→ **Records for the exercise**:
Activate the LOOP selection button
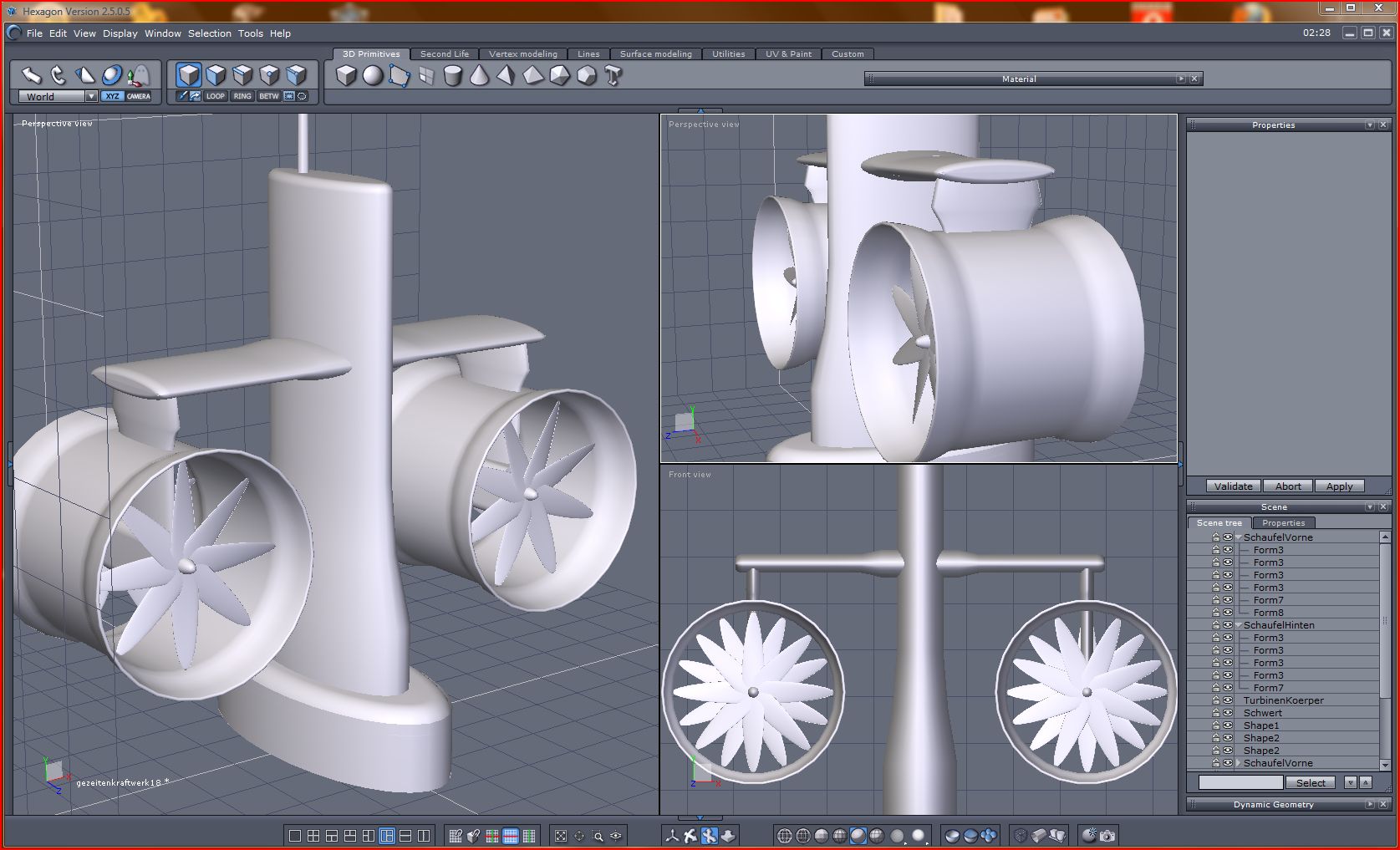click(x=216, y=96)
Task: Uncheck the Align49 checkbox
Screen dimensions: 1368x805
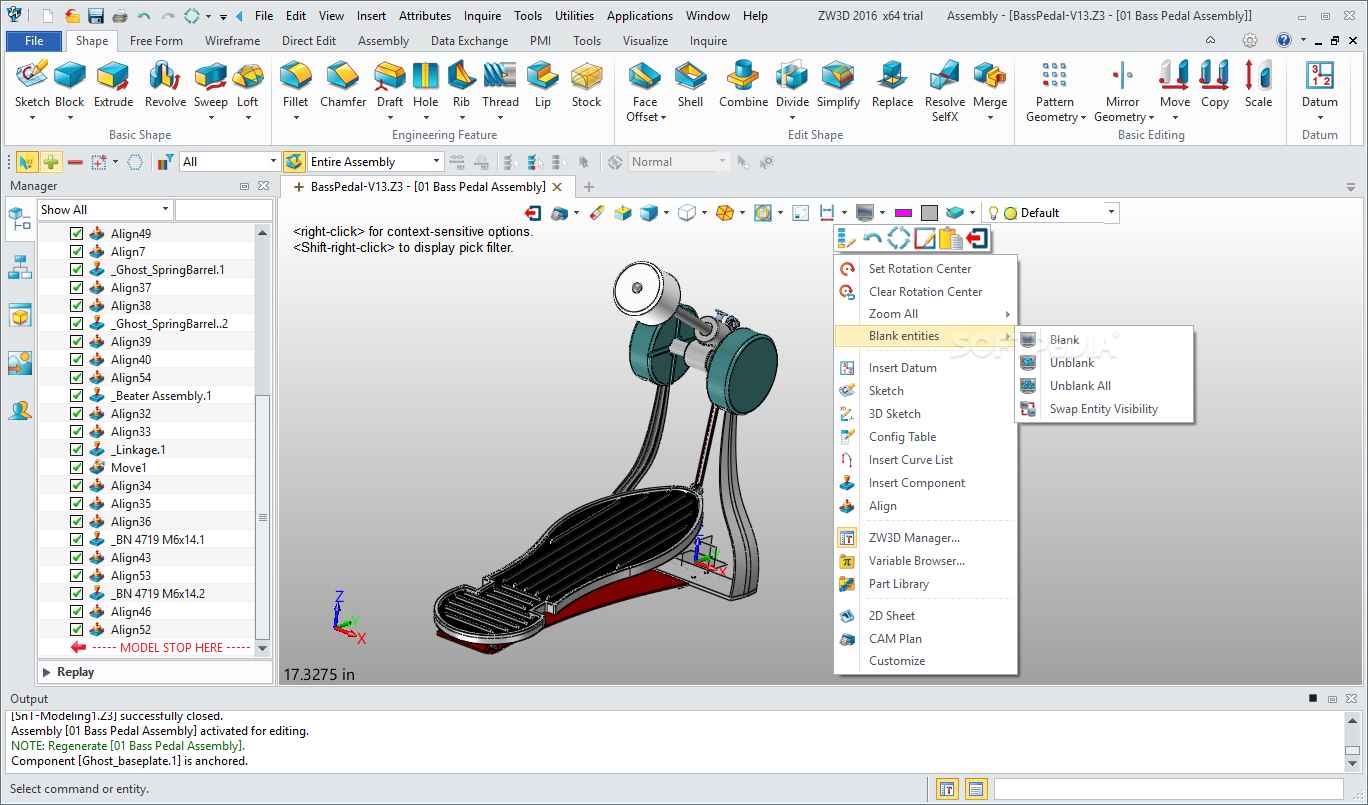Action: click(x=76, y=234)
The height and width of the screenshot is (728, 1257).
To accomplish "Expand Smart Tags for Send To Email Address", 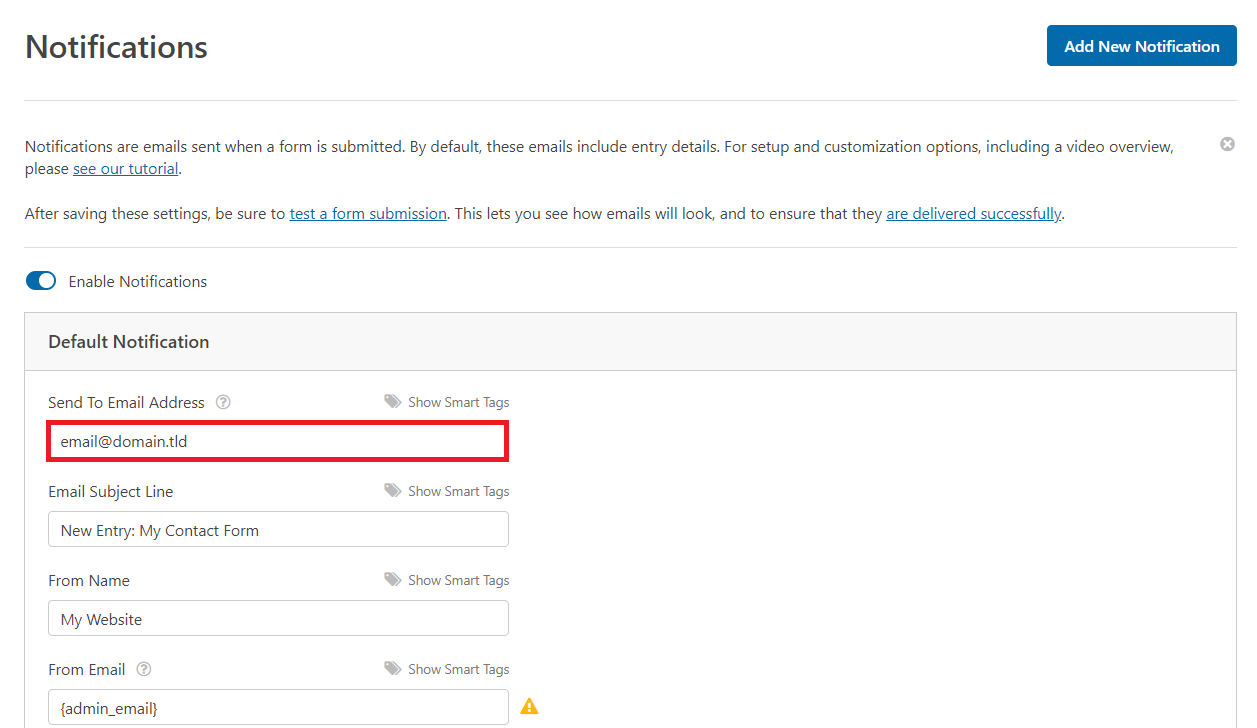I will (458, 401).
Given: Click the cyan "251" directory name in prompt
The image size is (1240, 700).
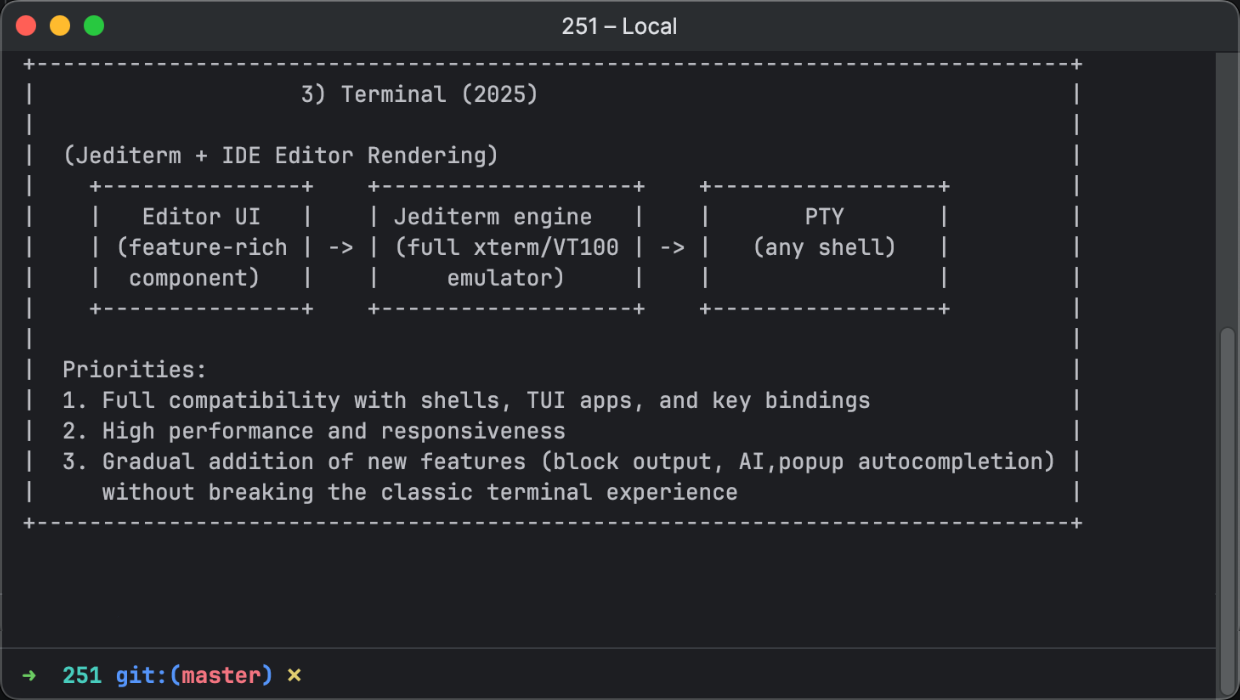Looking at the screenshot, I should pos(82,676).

...

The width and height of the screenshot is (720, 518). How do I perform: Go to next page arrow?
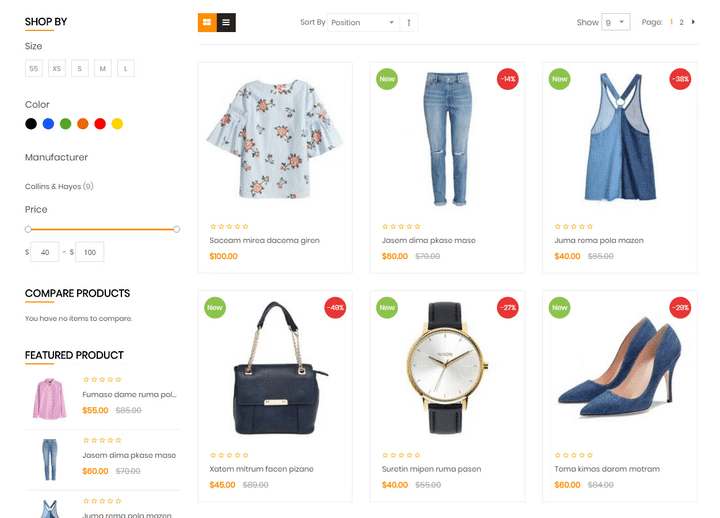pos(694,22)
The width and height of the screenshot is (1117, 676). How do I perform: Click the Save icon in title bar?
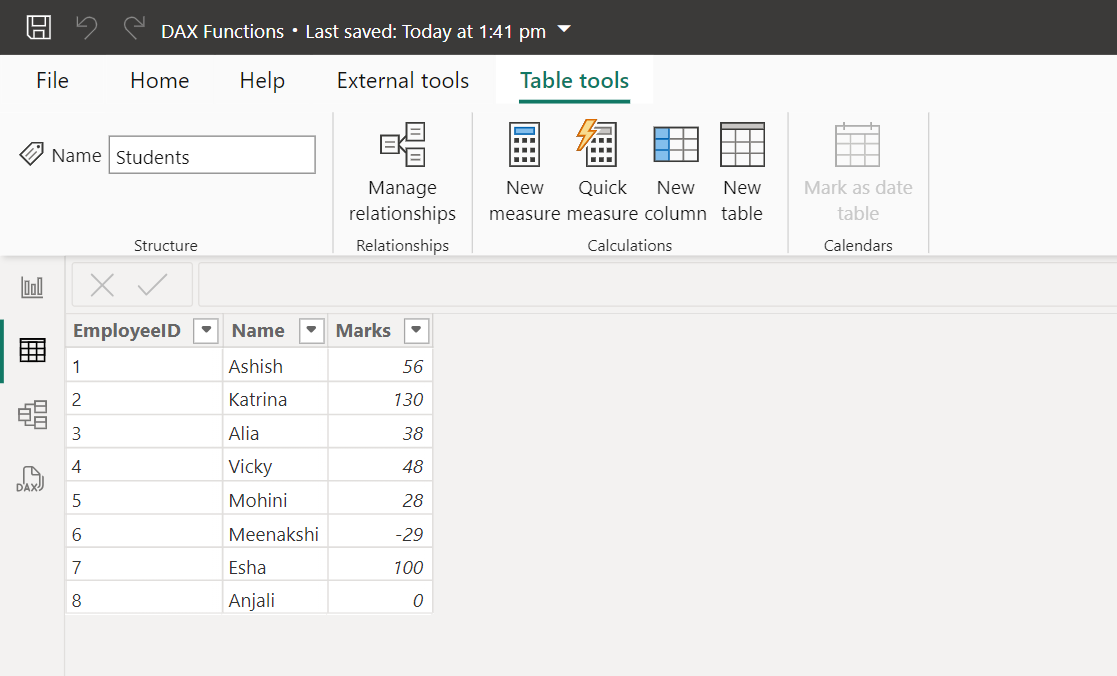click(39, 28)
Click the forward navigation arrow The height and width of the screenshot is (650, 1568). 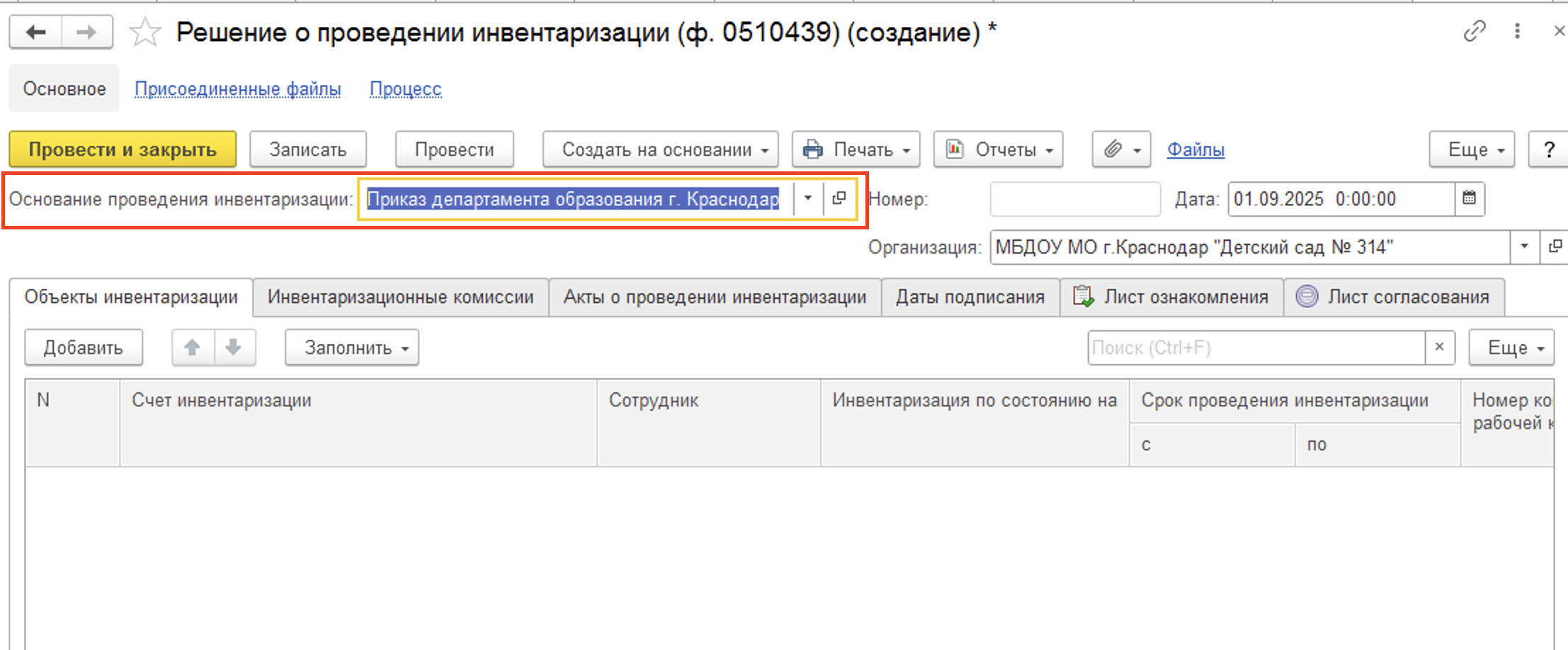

* * *

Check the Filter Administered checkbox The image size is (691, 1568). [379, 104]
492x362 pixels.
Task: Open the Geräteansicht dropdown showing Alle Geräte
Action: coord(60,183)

→ **Task description**:
Given the records above, return the lines starting at the one that holds "The width and height of the screenshot is (1117, 676)." and ending at the one that holds "Click the forward", exactly, and nothing besides; leave every picture out.

→ **Completed exercise**:
The width and height of the screenshot is (1117, 676). How do I perform: Click the Save icon in title bar?
click(39, 28)
Click the forward navigation arrow The height and width of the screenshot is (650, 1568). 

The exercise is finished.